I would like to replace pandas multi index columns with uppercase names. With a normal (1D/level) index, I would do something like
df.coulumns = [c.upper() for c in df.columns]
When this is done on a DataFrame with a pd.MultiIndex, I get the following error:
AttributeError: 'tuple' object has no attribute 'upper'
How would I apply the same logic to a pandas multi index?
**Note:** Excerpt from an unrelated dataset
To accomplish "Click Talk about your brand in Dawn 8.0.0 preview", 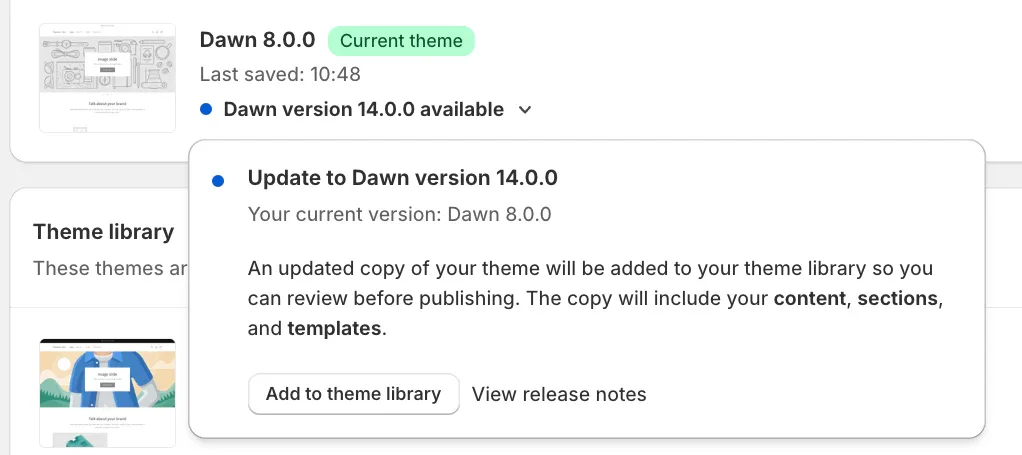I will click(108, 104).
Example code is below.
import pandas as pd
import numpy as np
arrays = [
["bar", "bar", "baz", "baz", "foo", "foo", "qux", "qux"],
["one", "two", "one", "two", "one", "two", "one", "two"],
]
tuples = list(zip(*arrays))
index = pd.MultiIndex.from_tuples(tuples, names=["first", "second"])
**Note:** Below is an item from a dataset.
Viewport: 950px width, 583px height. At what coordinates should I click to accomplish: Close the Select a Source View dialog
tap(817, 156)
df = pd.DataFrame(np.random.randn(3, 8), index=["A", "B", "C"], columns=index)
arrays_upper = [
["BAR", "BAR", "BAZ", "BAZ", "FOO", "FOO", "QUX", "QUX"],
["ONE", "TWO", "ONE", "TWO", "ONE", "TWO", "ONE", "TWO"],
]
tuples_upper = list(zip(*arrays_upper))
index_upper = pd.MultiIndex.from_tuples(tuples_upper, names=['first', 'second'])
df_upper = pd.DataFrame(np.random.randn(3, 8), index=["A", "B", "C"], columns=index_upper)
print(f'Have: {df.columns}')
print(f'Want: {df_upper.columns}')
CodePudding user response:
You can convert the multiindex to dataframe and uppercase the value in dataframe then convert it back to multiindex
df.columns = pd.MultiIndex.from_frame(df.columns.to_frame().applymap(str.upper))
print(df)
first BAR BAZ FOO QUX
second ONE TWO ONE TWO ONE TWO ONE TWO
A -0.374874 0.049597 -1.930723 -0.279234 0.235430 0.351351 -0.263074 -0.068096
B 0.040872 0.969948 -0.048848 -0.610735 -0.949685 0.336952 -0.012458 -0.258237
C 0.932494 -1.655863 0.900461 0.403524 -0.123720 0.207627 -0.372031 -0.049706
Or follow your loop idea
df.columns = pd.MultiIndex.from_tuples([tuple(map(str.upper, c)) for c in df.columns])
CodePudding user response:
Use set_levels
:
df.columns = df.columns.set_levels([level.str.upper() for level in df.columns.levels])